Each movie stack was processed on-the-fly using CryoSPARC live (version 3.0.0)85,86. The movie stacks were aligned using patch motion correction with a F-crop factor of 0.5. The contrast-transfer function (CTF) parameters of each particle were estimated using patch CTF. Particles were autopicked using a 150 Å gaussian blob. The numbers of bin2 particles selected after 2D classification are included in Supplementary Table 1. The initial 3D volume and decoys were generated using ab initio reconstruction. An even set of superclasses from rebalancing good 2D classes with a minibatch size of 1000 was used to generate three classes of initial 3D volumes. And junk 2D classes were used to generate three 3D decoys. The particles after 2D clean up were submitted to one round of heterogeneous refinement with these ab initio 3D volumes and decoys. Based on the coordinates and angular information of these particles, bin1 particles of the 3D class with well-resolved 3D features were re-extracted from the dose-weighted micrographs. The final particle set was subjected to non-uniform 3D refinements, followed by local 3D refinements, yielding final maps with reported global resolutions using the 0.143 criterion of the gold-standard Fourier shell correlation (FSC) (Supplementary Table 1). The half maps were used to determine the local resolution of each map and focused classification was performed using Relion 3.0 and 3D classification (beta) in CryoSPARC 3.386,87,88.
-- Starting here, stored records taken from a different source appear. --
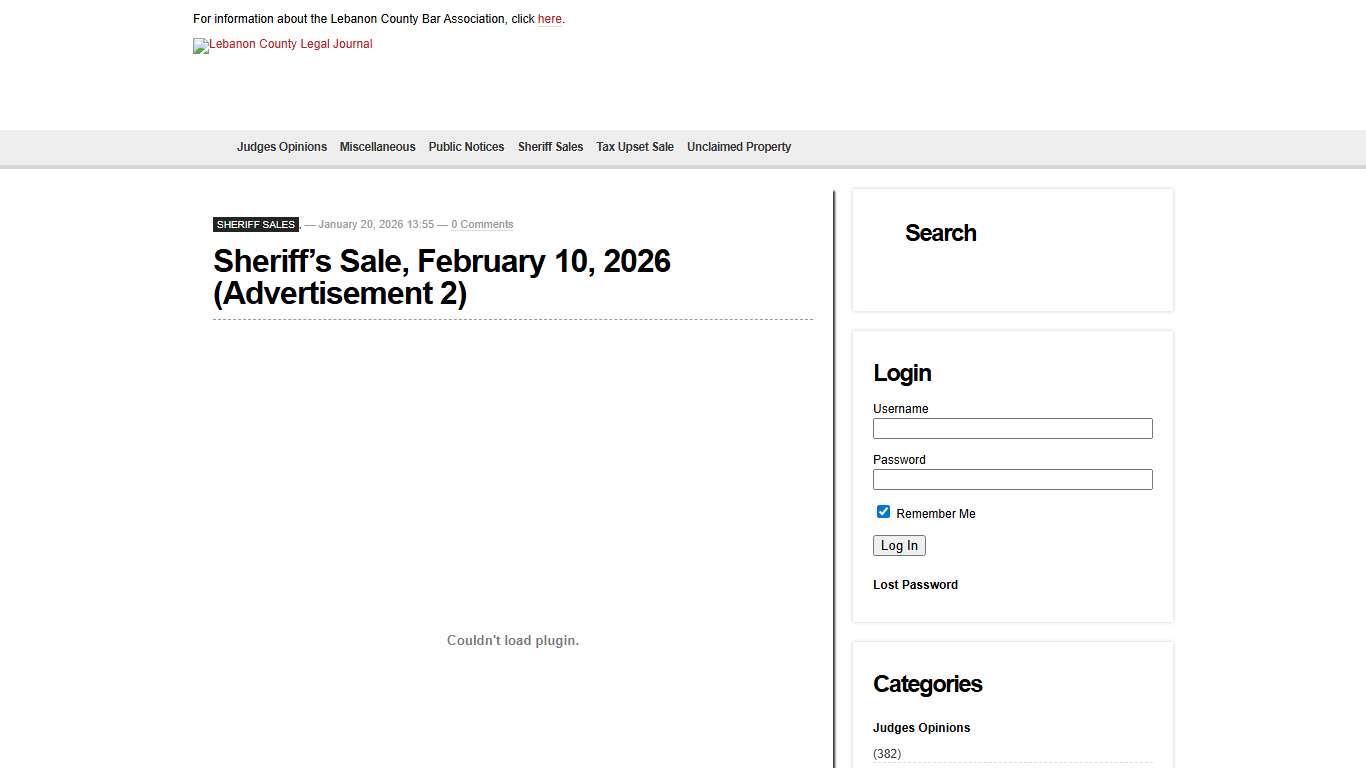The height and width of the screenshot is (768, 1366).
Task: Open the Judges Opinions category in the sidebar
Action: click(x=921, y=728)
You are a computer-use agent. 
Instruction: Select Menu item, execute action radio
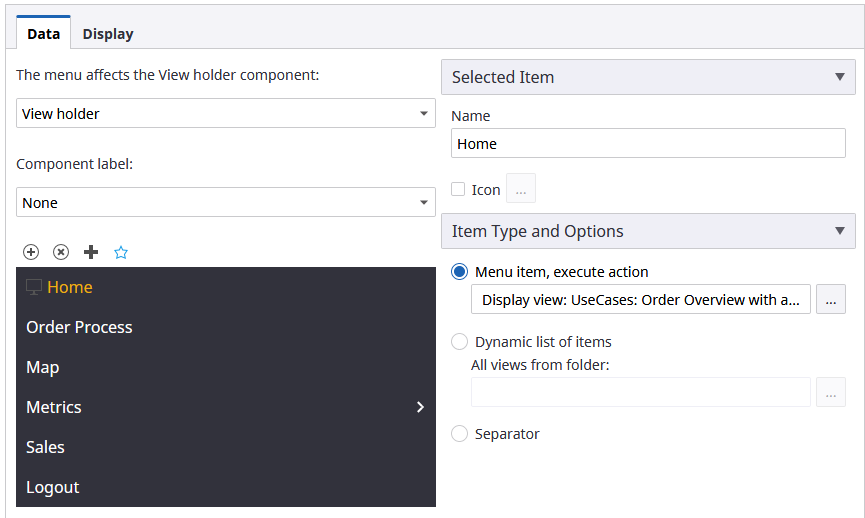[x=460, y=272]
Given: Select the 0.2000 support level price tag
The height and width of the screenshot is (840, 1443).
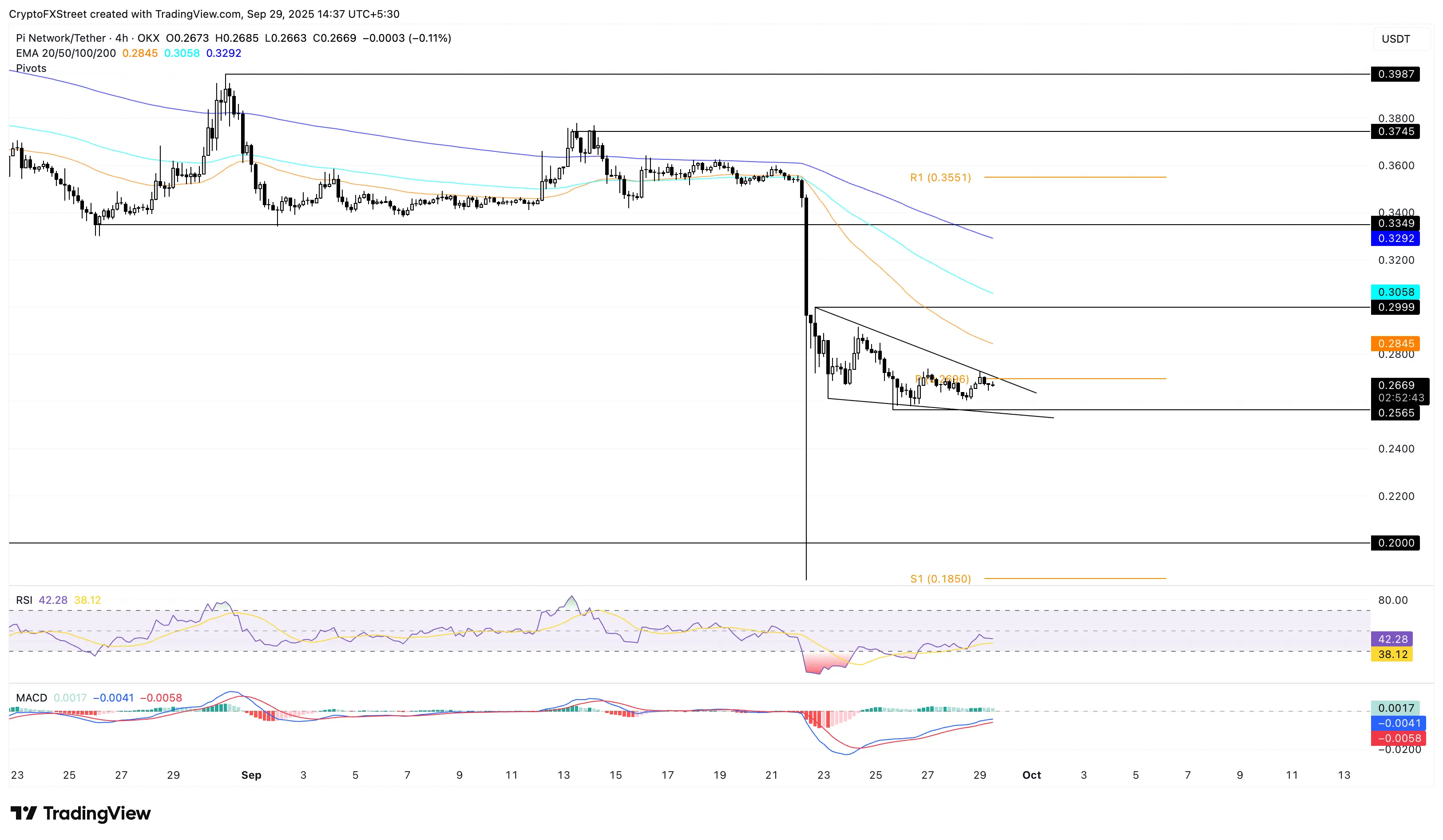Looking at the screenshot, I should pos(1395,543).
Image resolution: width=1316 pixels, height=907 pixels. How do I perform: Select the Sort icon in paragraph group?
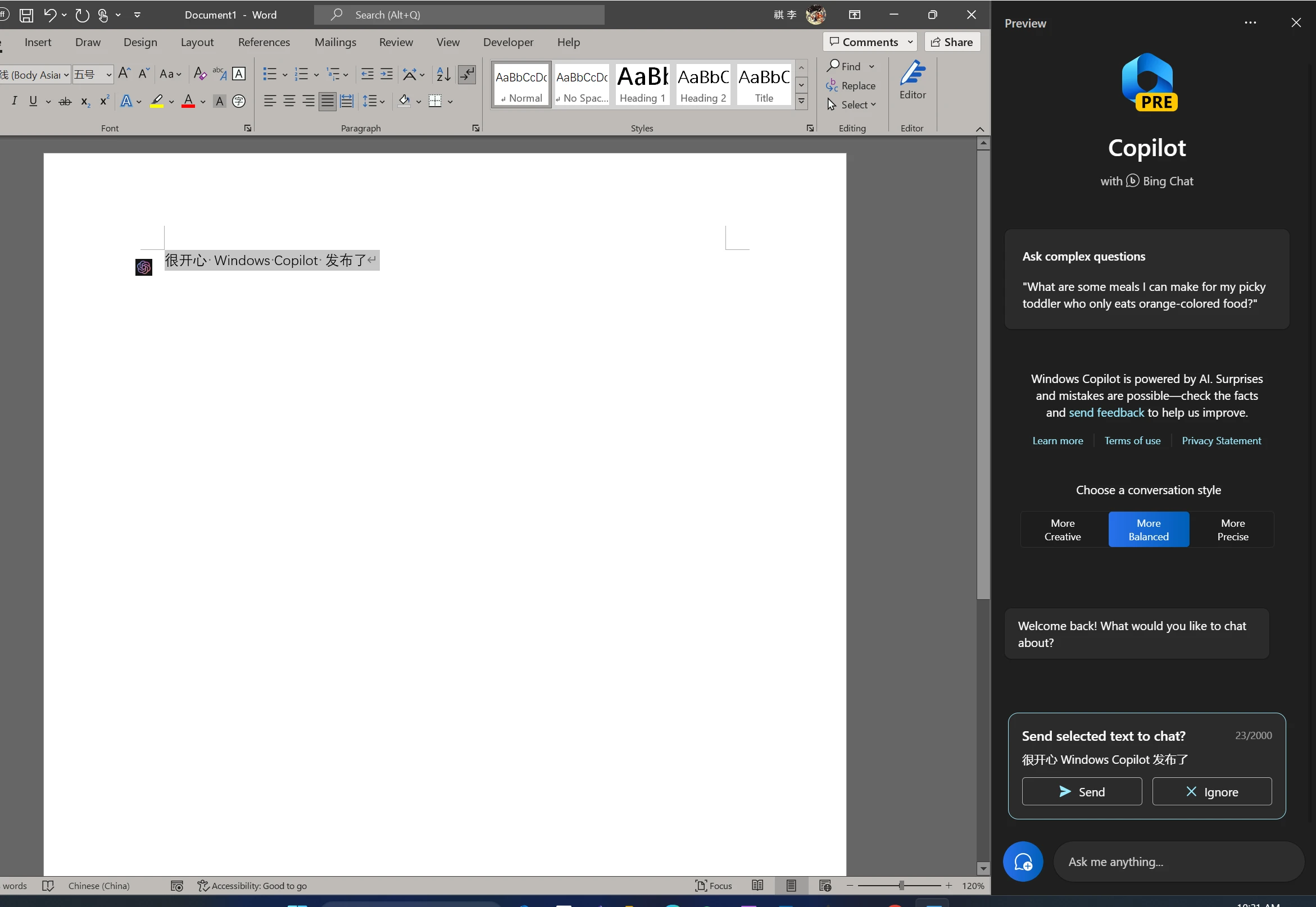[443, 74]
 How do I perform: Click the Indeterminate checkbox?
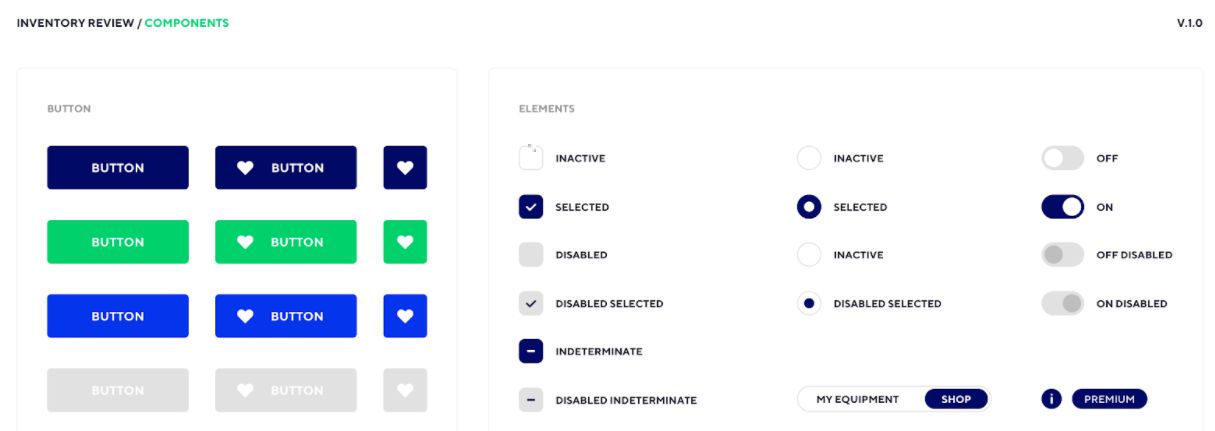(531, 351)
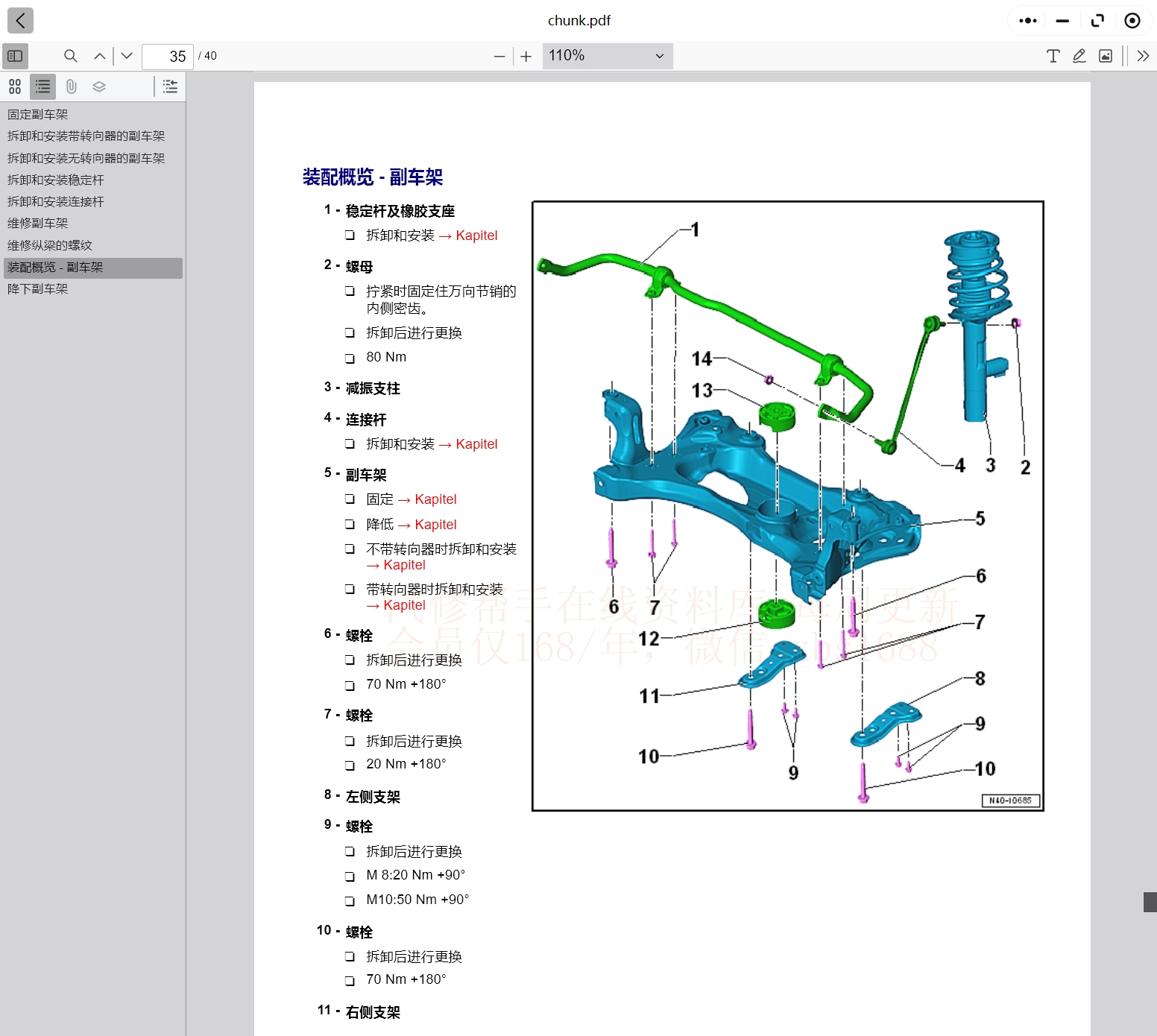The width and height of the screenshot is (1157, 1036).
Task: Toggle the sidebar panel icon
Action: pyautogui.click(x=15, y=56)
Model building and refinement

The initial models E.coli P RNA and pre-tRNA substrate were manually assembled and refined in Coot89 using the crystal structure of T. maritima RNase P complex (PDB entry: 3Q1Q)10 as the scaffold to connect individual structural components for E.coli sequences built using MC-sym pipeline90. The initial model for E.coli P protein was generated using AlphaFold II91. After assembling individual subunits into a single PDB file, the models were refined into the composite map using phenix.real_space_refine in Phenix92. Base pair restraints were applied to the RNA components for regions with local resolution less than 4 Å. All statistics for structural models are reported in Supplementary Table 1. Figure panels depicting cryoEM maps or atomic models generated using ChimeraX93. Maps colored by local resolution were generated using RELION 3.187.

Reporting summary

Further information on research design is available in the Nature Research Reporting Summary linked to this article.